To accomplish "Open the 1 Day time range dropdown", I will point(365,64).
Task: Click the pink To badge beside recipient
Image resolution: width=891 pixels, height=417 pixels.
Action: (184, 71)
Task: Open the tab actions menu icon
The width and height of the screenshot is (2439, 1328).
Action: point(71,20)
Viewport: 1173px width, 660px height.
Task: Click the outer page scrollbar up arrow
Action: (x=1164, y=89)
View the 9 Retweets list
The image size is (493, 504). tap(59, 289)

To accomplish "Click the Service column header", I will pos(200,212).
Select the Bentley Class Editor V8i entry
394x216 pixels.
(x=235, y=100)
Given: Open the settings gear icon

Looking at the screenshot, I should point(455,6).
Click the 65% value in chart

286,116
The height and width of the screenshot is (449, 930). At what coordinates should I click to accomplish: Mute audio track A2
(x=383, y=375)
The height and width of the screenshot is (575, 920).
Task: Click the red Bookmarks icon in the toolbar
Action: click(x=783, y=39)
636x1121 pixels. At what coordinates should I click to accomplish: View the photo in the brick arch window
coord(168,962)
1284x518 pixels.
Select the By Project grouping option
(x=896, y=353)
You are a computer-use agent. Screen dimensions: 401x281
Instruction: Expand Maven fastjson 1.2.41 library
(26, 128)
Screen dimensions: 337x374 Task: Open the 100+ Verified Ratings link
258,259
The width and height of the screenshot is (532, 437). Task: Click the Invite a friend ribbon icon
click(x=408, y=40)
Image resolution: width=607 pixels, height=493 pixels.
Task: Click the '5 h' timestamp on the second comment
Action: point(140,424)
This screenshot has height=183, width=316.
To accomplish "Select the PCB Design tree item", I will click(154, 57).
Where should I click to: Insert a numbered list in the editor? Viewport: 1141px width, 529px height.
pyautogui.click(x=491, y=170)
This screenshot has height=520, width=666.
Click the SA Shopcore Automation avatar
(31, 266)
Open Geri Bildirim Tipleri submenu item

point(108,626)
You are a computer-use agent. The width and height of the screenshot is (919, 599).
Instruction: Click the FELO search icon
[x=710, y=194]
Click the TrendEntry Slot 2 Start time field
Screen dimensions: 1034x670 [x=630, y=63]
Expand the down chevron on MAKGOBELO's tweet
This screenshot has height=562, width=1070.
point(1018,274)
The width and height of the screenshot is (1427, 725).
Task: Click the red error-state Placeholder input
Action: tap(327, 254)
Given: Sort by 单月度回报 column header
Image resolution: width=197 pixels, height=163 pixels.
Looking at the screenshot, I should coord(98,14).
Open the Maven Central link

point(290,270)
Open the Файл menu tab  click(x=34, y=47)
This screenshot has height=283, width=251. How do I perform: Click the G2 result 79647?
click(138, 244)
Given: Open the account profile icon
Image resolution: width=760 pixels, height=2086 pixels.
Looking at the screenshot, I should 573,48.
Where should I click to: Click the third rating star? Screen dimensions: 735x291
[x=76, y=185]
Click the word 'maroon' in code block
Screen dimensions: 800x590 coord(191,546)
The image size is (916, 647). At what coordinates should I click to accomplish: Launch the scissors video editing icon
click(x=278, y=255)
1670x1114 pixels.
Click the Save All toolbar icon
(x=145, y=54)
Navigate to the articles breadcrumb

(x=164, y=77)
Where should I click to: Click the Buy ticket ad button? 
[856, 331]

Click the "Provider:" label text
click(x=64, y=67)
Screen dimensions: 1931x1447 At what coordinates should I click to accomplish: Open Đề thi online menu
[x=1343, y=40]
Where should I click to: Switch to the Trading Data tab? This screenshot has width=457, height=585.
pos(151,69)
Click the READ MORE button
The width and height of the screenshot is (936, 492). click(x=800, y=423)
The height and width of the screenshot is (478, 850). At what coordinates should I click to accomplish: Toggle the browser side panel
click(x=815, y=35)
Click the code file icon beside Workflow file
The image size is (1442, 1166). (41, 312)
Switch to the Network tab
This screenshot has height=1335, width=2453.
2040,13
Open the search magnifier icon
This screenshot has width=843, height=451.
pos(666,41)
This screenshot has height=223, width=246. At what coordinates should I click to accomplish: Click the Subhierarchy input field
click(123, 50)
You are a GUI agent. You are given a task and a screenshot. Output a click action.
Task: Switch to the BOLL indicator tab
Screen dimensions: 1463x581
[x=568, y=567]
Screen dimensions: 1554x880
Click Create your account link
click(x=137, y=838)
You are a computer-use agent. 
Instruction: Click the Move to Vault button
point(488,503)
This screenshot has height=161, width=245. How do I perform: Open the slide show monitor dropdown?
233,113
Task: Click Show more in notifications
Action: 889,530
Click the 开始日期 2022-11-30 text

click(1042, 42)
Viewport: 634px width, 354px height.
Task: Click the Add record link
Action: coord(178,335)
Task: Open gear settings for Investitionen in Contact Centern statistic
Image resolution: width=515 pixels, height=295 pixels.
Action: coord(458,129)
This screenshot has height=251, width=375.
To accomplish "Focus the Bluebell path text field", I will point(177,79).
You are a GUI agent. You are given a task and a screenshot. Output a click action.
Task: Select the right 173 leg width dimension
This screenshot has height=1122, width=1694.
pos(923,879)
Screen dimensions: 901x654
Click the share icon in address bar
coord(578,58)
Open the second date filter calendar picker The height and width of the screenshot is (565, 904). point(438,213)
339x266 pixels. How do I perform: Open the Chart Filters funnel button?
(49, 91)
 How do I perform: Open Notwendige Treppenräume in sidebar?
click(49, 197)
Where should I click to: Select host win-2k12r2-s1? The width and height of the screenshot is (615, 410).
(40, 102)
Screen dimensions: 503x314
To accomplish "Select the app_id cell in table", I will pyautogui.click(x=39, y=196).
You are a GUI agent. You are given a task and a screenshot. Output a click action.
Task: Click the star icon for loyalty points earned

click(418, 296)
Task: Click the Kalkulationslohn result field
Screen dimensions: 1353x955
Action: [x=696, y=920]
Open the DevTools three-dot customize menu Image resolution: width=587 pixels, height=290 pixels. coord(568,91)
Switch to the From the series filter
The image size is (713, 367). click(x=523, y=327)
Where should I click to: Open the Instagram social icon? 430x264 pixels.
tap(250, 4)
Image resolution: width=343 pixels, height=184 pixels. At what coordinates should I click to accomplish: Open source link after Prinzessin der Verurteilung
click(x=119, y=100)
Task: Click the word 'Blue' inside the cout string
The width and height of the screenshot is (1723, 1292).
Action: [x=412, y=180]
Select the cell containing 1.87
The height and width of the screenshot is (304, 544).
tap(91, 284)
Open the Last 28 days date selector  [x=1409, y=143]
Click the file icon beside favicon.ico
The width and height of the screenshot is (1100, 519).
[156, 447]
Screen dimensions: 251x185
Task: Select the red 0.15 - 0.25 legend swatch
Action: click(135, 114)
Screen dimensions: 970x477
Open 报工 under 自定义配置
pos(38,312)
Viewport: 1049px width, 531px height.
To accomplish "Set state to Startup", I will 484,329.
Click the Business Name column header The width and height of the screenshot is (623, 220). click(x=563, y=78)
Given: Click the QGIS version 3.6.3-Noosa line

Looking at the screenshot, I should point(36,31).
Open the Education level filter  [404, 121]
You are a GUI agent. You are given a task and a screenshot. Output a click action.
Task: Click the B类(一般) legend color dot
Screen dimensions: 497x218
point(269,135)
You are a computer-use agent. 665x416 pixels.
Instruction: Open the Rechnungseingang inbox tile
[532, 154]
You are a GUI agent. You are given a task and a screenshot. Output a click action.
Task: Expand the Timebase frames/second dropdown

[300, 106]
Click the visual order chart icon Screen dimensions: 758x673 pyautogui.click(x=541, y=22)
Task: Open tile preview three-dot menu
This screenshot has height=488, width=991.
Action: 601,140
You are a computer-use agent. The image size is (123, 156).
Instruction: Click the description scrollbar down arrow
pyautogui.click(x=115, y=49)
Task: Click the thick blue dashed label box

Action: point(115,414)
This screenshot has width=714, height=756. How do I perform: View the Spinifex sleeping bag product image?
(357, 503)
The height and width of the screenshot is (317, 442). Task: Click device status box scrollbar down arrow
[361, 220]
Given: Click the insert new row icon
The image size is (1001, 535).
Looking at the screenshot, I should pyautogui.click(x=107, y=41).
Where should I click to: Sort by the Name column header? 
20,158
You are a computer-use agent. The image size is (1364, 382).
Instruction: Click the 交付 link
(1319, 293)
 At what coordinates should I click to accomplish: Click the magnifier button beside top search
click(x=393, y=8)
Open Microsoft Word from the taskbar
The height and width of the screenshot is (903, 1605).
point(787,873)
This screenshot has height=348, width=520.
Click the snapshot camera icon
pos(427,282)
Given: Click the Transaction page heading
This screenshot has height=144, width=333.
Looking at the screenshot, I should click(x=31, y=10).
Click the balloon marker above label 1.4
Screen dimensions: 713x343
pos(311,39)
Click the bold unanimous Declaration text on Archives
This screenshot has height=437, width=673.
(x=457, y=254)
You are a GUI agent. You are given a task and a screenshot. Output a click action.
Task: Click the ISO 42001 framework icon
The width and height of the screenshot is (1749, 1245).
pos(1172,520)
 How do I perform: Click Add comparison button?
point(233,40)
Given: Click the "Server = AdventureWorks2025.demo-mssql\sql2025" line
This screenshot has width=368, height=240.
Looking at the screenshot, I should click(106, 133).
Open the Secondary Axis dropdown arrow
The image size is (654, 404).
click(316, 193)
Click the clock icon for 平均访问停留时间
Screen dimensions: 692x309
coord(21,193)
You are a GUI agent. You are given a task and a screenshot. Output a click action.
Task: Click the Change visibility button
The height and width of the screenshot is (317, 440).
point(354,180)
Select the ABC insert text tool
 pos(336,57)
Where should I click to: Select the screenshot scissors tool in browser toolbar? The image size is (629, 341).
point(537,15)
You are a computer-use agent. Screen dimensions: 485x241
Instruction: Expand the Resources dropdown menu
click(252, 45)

◇ ◇ ◇ ◇

> _The task_
Reproduce the listing from the line with "Open the second date" to the line with "Open the DevTools", substituting "heart" for "star" and leaving everything else unchanged.

> _Answer to this task_
Open the second date filter calendar picker The height and width of the screenshot is (565, 904). point(438,213)
339x266 pixels. How do I perform: Open the Chart Filters funnel button?
(49, 91)
 How do I perform: Open Notwendige Treppenräume in sidebar?
click(49, 197)
Where should I click to: Select host win-2k12r2-s1? The width and height of the screenshot is (615, 410).
(40, 102)
Screen dimensions: 503x314
To accomplish "Select the app_id cell in table", I will pyautogui.click(x=39, y=196).
You are a GUI agent. You are given a task and a screenshot. Output a click action.
Task: Click the heart icon for loyalty points earned

click(418, 296)
Task: Click the Kalkulationslohn result field
Screen dimensions: 1353x955
Action: [x=696, y=920]
Open the DevTools three-dot customize menu Image resolution: width=587 pixels, height=290 pixels. coord(568,91)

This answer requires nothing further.